CAUSA 545 DE 1957 EN LA AUDIENCIA DE SANTA CLARA

VILLACLARA
CAUSA 545 DE 1957




Los hechos ocurridos la tarde del 26 de mayo de 1957 son conocidos: una bomba estalló antes de tiempo, y causó la muerte de los revolucionarios Agustín Gómez-Lubián Urioste (Chiqui) y Julio Pino Machado, así como heridas graves a la estudiante Gladys García Pérez.
Sin embargo, nada se ha publicado de la posterior investigación policial llevada a cabo por el teniente coronel Cornelio Rojas, inspector jefe de la Policía en Santa Clara, cuando apenas habían transcurrido dos horas de los trágico sucesos, conocida como Causa 545 de 1957.



Allanamiento policial en casa de huéspedes

Consta textualmente en la Causa 545, Legajo 5, que en el registro efectuado en la casa de huéspedes de la calle Berenguer Nro. 16, donde vivía la estudiante Gladys García Pérez, alumna de 4to. año de la Escuela Normal para Maestros, fueron encontrados varios documentos acusatorios.


Facsimilar manuscrito del Manifiesto de la Sierra Maestra, encontrado en la casa de huéspedes donde vivía la sobreviviente del fatal accidente.

Entre ellos, sobresale, la copia facsimilar del manifiesto de la Sierra Maestra, dirigido por Fidel Castro al pueblo de Cuba.

También destaca una proclama al pueblo de Las Villas, que dice de manera textual: Villareños: Piensa en tantos lugares enlutados todos por la pérdida del hijo, del esposo o del hermano.

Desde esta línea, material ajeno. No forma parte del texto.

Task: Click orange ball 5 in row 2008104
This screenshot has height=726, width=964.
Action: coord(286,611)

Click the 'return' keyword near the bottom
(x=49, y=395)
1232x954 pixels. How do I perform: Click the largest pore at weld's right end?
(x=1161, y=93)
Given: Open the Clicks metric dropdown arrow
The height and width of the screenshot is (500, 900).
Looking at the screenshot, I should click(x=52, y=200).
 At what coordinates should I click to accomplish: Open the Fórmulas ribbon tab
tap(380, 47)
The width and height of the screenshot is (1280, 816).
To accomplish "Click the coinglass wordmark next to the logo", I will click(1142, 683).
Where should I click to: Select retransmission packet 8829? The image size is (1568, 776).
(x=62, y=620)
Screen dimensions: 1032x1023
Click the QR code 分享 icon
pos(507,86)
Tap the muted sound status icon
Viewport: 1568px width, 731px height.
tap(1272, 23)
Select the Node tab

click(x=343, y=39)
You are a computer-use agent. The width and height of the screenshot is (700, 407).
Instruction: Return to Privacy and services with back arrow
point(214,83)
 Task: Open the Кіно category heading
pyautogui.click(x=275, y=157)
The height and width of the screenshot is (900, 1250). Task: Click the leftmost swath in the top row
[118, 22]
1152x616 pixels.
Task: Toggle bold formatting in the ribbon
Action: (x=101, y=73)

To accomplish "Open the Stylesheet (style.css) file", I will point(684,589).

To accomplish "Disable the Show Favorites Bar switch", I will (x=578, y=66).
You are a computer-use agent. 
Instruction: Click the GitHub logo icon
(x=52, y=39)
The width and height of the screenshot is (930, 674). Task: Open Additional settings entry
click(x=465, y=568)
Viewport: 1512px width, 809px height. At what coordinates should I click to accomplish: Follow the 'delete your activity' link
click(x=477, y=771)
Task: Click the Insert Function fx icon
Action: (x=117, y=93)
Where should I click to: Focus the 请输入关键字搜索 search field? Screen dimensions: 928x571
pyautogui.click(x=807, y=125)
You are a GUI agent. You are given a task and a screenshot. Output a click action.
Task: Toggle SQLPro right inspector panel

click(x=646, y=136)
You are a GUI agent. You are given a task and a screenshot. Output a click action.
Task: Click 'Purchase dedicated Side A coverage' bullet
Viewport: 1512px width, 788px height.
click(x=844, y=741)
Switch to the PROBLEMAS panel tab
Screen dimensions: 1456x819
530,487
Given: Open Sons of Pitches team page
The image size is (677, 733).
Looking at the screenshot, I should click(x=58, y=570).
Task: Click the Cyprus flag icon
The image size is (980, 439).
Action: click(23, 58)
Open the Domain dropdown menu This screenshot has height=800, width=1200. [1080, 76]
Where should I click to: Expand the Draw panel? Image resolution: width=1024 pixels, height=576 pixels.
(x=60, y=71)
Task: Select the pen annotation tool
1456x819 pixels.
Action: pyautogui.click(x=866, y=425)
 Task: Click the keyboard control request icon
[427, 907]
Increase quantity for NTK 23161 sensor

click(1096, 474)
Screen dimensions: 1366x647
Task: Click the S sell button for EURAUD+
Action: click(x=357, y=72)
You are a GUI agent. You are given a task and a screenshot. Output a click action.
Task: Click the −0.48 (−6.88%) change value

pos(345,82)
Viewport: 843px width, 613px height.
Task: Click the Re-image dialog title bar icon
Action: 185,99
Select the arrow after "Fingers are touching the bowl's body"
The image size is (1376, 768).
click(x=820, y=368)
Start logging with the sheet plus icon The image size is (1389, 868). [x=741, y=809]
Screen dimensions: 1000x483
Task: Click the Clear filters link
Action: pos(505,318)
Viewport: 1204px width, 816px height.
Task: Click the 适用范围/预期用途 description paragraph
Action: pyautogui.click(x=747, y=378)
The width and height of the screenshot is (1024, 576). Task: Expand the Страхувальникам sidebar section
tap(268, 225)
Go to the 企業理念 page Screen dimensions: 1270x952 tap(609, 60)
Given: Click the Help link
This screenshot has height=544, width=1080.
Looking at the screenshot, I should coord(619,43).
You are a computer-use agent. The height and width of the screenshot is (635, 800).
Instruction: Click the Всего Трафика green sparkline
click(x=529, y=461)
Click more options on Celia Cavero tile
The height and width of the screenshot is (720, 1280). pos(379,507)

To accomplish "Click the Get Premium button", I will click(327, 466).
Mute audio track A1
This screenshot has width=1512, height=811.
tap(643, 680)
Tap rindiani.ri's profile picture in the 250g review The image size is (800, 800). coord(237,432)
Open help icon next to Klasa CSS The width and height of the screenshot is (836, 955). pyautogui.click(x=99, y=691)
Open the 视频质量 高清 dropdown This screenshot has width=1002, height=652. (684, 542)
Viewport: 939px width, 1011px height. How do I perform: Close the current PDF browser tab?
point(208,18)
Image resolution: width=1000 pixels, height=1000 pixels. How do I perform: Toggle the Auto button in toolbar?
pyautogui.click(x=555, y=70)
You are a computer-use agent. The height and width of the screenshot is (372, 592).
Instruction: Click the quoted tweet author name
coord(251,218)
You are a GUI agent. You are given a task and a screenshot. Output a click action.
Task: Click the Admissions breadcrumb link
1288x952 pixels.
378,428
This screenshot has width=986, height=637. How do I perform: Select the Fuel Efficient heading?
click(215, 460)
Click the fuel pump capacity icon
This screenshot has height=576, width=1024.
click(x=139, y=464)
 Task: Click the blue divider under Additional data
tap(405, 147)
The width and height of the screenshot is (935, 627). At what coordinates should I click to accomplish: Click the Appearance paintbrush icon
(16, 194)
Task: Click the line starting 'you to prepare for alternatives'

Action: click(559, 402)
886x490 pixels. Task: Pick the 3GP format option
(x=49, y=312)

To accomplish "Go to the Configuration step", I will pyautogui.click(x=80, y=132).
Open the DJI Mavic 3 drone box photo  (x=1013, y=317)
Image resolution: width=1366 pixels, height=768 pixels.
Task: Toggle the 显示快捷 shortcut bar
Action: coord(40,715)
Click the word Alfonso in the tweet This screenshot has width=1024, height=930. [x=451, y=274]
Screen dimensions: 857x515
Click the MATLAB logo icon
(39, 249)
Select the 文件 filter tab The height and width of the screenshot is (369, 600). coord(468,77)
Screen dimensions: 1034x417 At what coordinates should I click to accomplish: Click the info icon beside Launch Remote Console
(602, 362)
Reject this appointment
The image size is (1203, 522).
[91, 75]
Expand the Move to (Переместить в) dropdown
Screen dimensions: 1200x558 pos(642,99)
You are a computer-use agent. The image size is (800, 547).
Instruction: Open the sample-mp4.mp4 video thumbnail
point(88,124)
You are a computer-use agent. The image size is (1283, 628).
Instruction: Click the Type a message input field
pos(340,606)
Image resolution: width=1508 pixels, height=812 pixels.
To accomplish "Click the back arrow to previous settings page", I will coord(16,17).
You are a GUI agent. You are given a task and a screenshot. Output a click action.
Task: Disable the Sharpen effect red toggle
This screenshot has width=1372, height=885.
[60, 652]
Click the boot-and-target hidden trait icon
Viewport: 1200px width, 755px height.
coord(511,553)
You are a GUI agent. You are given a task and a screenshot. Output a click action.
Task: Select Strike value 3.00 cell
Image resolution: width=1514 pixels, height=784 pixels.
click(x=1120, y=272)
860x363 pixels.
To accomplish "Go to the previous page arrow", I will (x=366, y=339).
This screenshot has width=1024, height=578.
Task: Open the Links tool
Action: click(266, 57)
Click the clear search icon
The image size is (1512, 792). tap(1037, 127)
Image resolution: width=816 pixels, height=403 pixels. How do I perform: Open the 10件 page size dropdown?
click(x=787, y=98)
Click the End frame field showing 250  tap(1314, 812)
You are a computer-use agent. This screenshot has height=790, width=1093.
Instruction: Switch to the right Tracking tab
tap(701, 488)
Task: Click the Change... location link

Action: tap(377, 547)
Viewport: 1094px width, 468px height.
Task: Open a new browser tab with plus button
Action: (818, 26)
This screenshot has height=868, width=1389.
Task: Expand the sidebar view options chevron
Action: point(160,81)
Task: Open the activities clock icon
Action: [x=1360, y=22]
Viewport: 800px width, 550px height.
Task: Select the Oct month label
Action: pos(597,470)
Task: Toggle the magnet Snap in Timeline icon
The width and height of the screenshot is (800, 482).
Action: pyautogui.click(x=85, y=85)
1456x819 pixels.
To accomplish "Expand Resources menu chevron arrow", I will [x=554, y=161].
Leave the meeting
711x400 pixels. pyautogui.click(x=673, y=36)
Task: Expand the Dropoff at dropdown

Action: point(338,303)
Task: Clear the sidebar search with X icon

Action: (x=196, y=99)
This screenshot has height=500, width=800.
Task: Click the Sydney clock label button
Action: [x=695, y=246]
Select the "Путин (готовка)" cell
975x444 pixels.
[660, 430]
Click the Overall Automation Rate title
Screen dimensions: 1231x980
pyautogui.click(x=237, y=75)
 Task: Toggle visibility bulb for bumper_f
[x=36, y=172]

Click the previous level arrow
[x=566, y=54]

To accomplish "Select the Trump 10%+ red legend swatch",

Piensa en tantas vidas inmoladas, en tantos cubanos que han dado su vida por el derecho a que tú vivas mejor y cuantos están dispuestos a ofrendarla para liberar a nuestra patria del yugo que la oprime. Piensa en los que abonaron con su sangre el camino que muy pronto tú podrás recorrer bajo el sol de la LIBERTAD y [...] respeta el DOLOR de los que SUFREN. Demuestra que agradeces el sacrificio de los que cayeron no asistiendo a carnavales, fiestas, cabarets, ni actos con los cuales se hiere cínicamente la sensibilidad del pueblo. (Saca diez copias y repártelas entre ciudadanos que la hagan circular)





El juicio oral por la Causa 545 fue suspendido varias veces por causas diversas. No se pudo efectuar el 20 ni el 27 de junio. Tampoco los días 3 y 18 de julio. No fue hasta el 29 de julio de 1957, en horas de la tarde, que se pudo consumar.



Preparación de Marel y el abogado para el Juicio.



Cuando llegó, vestido de traje y sonriente, lo miró.
—Yo soy el abogado —dijo extendiendo la mano.
No habló ni media palabra. Temía que fuese un infiltrado de la policía; desconfiaba hasta de su sombra.
Él se dio cuenta desde que entró que la muchacha desconfiaba.
—Nada puedo hacer si no logro establecer comunicación con mi defendida, el caso no es fácil —le dijo, conversando largo rato de todos los acontecimientos—. Debes contarme toda la verdad para poder defenderte.

¿Tú hablaste de la carta?
—De la carta, ¿de qué carta? —recordaba perfectamente todo lo que había dicho en el atestado.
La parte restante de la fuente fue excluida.